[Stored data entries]

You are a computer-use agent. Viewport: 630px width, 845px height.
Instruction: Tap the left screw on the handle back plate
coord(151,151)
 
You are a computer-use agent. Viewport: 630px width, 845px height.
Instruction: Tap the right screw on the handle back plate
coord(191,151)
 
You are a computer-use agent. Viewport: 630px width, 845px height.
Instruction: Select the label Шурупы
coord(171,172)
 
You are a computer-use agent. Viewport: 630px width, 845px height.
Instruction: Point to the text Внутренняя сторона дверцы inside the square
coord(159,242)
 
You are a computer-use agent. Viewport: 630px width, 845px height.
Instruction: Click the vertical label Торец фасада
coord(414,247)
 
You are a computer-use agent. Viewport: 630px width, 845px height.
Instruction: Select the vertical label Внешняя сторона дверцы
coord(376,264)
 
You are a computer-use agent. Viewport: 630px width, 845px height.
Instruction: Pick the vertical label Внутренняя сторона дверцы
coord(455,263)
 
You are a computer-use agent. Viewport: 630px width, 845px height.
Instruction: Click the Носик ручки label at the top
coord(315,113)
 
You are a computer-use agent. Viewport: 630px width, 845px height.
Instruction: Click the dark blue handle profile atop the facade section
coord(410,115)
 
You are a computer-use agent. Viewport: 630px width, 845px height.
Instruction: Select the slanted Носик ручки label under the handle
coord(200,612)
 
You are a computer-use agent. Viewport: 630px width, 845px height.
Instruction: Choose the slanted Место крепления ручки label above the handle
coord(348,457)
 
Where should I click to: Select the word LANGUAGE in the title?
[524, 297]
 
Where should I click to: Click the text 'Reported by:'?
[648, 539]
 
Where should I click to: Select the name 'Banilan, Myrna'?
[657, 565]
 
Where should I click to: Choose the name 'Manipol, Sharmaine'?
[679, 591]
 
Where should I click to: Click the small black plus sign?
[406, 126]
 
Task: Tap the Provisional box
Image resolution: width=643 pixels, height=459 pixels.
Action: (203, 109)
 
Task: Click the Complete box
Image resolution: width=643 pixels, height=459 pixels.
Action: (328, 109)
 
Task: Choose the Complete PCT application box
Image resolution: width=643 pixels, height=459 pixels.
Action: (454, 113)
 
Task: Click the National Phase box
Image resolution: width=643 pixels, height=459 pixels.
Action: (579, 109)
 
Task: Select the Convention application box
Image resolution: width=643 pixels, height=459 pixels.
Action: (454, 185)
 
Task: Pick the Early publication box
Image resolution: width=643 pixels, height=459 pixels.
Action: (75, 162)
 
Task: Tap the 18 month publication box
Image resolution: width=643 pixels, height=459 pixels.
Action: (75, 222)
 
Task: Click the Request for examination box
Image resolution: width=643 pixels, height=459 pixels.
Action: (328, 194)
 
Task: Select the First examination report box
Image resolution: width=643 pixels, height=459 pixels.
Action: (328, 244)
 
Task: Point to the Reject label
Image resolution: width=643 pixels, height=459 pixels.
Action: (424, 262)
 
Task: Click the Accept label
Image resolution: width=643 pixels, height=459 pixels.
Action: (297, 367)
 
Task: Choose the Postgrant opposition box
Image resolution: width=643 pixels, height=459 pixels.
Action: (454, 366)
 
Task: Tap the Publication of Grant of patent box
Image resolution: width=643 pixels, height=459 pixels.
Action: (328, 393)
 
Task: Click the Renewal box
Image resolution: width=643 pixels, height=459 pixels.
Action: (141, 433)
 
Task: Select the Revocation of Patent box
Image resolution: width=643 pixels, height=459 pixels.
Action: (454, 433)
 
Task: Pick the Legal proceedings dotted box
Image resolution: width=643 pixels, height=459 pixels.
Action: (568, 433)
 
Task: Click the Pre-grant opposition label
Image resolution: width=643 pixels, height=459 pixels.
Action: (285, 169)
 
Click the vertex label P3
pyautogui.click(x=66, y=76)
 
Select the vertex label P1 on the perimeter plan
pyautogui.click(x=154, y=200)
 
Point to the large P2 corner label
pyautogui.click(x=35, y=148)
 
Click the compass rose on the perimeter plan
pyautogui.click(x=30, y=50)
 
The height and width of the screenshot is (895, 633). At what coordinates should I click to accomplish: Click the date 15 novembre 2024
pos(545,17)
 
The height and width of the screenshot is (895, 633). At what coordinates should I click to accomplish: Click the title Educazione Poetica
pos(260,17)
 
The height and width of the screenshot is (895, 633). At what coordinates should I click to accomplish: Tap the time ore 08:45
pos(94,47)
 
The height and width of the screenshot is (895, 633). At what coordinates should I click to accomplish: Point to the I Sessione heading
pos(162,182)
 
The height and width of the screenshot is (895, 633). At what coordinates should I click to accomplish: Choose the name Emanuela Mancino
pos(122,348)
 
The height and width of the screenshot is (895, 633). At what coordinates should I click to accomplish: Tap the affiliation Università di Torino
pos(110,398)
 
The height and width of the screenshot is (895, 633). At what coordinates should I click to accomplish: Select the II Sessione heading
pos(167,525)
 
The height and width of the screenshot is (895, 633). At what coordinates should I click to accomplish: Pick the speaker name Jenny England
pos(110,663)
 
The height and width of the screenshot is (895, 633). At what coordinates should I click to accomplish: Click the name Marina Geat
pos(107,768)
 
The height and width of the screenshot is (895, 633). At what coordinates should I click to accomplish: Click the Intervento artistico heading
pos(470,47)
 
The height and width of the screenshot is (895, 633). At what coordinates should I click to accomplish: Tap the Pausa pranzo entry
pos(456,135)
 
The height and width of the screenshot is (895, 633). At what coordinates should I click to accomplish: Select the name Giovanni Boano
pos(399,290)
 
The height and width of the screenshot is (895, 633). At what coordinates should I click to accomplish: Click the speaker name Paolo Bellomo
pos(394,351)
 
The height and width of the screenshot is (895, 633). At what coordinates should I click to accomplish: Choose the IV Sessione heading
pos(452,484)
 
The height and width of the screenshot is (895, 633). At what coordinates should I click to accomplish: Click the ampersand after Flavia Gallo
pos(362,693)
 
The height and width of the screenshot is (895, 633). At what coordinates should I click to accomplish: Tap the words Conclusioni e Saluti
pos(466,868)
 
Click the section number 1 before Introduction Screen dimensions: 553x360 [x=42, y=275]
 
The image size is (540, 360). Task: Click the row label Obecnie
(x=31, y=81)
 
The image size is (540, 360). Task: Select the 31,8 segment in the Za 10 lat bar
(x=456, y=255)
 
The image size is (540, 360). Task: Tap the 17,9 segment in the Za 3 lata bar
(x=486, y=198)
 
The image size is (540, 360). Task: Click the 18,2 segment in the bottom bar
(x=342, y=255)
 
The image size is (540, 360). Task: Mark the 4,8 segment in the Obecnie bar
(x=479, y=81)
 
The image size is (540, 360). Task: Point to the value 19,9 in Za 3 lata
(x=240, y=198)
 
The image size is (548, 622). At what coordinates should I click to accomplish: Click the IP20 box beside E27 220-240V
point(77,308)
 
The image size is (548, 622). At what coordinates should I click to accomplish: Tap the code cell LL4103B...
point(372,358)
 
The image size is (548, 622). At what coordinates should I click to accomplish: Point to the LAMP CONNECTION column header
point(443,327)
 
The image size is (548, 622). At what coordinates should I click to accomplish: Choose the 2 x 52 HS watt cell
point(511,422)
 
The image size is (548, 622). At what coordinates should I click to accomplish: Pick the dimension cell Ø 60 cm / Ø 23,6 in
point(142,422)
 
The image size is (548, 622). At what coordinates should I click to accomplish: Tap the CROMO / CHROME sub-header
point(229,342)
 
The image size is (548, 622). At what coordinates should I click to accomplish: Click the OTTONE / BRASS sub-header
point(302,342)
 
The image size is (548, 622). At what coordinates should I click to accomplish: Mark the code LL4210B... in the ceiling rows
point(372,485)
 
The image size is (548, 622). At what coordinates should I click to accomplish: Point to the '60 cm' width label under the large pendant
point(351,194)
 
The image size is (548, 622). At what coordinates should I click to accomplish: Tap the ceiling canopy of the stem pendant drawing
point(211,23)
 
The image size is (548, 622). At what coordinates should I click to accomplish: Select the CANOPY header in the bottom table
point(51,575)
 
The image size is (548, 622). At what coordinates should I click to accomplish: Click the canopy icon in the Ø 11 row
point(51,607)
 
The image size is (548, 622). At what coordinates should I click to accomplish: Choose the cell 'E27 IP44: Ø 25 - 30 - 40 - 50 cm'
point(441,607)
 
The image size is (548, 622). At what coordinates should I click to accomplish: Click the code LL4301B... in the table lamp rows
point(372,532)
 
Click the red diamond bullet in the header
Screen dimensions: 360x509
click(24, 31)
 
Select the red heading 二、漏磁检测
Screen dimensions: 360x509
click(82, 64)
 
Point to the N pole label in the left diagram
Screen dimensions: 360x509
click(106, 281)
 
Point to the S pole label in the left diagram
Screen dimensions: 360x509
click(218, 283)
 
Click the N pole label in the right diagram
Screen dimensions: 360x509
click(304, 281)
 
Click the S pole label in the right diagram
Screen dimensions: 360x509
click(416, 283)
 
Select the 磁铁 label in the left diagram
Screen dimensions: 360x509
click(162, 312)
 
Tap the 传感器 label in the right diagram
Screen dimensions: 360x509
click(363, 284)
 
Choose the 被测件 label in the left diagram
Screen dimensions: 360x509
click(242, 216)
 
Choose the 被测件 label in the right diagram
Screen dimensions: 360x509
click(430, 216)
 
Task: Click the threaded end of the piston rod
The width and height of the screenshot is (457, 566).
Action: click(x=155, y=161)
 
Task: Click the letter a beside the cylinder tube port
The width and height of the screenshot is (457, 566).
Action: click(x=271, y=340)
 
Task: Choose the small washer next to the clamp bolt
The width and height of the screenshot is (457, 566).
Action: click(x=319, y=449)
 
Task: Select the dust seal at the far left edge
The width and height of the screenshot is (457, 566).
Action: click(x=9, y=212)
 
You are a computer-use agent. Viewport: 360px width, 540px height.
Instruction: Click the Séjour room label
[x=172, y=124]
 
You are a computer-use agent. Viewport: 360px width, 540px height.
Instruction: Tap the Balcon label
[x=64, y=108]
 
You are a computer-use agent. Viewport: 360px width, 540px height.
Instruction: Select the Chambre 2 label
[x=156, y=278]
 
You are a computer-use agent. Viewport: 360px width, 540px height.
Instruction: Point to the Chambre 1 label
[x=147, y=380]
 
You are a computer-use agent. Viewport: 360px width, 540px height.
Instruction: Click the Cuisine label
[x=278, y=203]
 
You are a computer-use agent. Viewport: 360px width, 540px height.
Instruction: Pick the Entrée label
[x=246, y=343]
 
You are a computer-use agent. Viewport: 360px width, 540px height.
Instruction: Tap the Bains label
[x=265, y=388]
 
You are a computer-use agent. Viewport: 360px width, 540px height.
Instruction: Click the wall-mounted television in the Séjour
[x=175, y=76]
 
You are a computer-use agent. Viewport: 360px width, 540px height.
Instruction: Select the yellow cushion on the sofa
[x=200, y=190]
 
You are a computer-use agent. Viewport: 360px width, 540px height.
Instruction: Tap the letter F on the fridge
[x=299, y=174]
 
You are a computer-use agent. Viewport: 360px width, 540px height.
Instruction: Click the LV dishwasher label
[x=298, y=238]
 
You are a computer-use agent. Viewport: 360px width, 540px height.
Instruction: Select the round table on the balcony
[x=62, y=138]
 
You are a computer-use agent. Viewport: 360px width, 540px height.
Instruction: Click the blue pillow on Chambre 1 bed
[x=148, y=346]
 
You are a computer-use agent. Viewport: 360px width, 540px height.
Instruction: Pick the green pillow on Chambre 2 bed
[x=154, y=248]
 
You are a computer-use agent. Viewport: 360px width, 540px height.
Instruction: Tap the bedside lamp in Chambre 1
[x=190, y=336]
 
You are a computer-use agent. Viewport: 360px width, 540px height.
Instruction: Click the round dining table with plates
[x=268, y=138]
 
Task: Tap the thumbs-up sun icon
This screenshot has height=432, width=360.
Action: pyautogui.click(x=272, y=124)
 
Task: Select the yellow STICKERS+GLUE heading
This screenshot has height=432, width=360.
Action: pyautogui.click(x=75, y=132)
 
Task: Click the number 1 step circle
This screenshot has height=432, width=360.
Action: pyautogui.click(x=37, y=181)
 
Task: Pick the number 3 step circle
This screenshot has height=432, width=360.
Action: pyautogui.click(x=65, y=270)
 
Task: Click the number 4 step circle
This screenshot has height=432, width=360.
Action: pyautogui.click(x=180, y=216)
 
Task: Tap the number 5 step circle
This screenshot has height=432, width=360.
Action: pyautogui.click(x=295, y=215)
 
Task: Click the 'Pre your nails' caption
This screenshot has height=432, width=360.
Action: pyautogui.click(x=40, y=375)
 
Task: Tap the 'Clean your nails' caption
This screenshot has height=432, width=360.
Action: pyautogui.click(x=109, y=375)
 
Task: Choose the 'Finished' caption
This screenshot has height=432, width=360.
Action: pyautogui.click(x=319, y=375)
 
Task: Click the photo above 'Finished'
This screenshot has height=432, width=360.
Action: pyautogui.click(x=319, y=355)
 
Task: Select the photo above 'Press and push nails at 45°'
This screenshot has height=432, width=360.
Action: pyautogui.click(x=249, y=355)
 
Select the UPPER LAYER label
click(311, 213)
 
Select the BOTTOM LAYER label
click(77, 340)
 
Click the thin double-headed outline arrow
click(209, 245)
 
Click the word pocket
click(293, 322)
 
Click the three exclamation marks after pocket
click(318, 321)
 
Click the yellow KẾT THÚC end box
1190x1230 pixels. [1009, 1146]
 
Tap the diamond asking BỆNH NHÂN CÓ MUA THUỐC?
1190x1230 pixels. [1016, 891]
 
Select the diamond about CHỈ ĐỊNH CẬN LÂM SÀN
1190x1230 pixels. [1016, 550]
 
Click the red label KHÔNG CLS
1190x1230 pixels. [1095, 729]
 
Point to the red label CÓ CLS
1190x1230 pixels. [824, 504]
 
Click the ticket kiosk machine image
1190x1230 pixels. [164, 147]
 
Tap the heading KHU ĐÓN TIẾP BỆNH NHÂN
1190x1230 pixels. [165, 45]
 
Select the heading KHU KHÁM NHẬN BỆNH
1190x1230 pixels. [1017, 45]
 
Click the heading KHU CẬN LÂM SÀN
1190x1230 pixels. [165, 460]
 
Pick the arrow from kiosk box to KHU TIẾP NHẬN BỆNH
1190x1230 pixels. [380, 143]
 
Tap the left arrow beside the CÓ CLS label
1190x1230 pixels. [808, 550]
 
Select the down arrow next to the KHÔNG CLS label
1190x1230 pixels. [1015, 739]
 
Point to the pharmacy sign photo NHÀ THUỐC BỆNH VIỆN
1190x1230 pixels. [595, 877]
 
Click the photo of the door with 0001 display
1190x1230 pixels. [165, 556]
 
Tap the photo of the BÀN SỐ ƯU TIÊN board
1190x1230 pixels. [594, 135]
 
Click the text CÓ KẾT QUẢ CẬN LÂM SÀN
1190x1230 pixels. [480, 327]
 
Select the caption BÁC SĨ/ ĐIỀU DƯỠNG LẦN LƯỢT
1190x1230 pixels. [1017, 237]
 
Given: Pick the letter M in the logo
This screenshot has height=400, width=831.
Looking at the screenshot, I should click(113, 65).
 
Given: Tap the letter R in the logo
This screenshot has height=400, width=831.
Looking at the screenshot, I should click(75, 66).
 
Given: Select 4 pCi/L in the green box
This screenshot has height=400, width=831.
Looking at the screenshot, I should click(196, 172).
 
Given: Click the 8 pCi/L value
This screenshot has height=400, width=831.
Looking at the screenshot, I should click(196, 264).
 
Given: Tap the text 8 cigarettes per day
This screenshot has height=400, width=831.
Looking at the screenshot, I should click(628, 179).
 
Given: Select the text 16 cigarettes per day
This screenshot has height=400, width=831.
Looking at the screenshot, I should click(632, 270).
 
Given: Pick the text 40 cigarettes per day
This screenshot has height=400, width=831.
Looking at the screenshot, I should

EXERCISE AIM: Rewrite the records, starting at the beginning and ending at the line that contains "coord(159,242)", with every "screw" replaced by "bolt" and everything else left as it is.

WRITTEN ANSWER:
You are a computer-use agent. Viewport: 630px width, 845px height.
Instruction: Tap the left bolt on the handle back plate
coord(151,151)
 
You are a computer-use agent. Viewport: 630px width, 845px height.
Instruction: Tap the right bolt on the handle back plate
coord(191,151)
 
You are a computer-use agent. Viewport: 630px width, 845px height.
Instruction: Select the label Шурупы
coord(171,172)
 
You are a computer-use agent. Viewport: 630px width, 845px height.
Instruction: Point to the text Внутренняя сторона дверцы inside the square
coord(159,242)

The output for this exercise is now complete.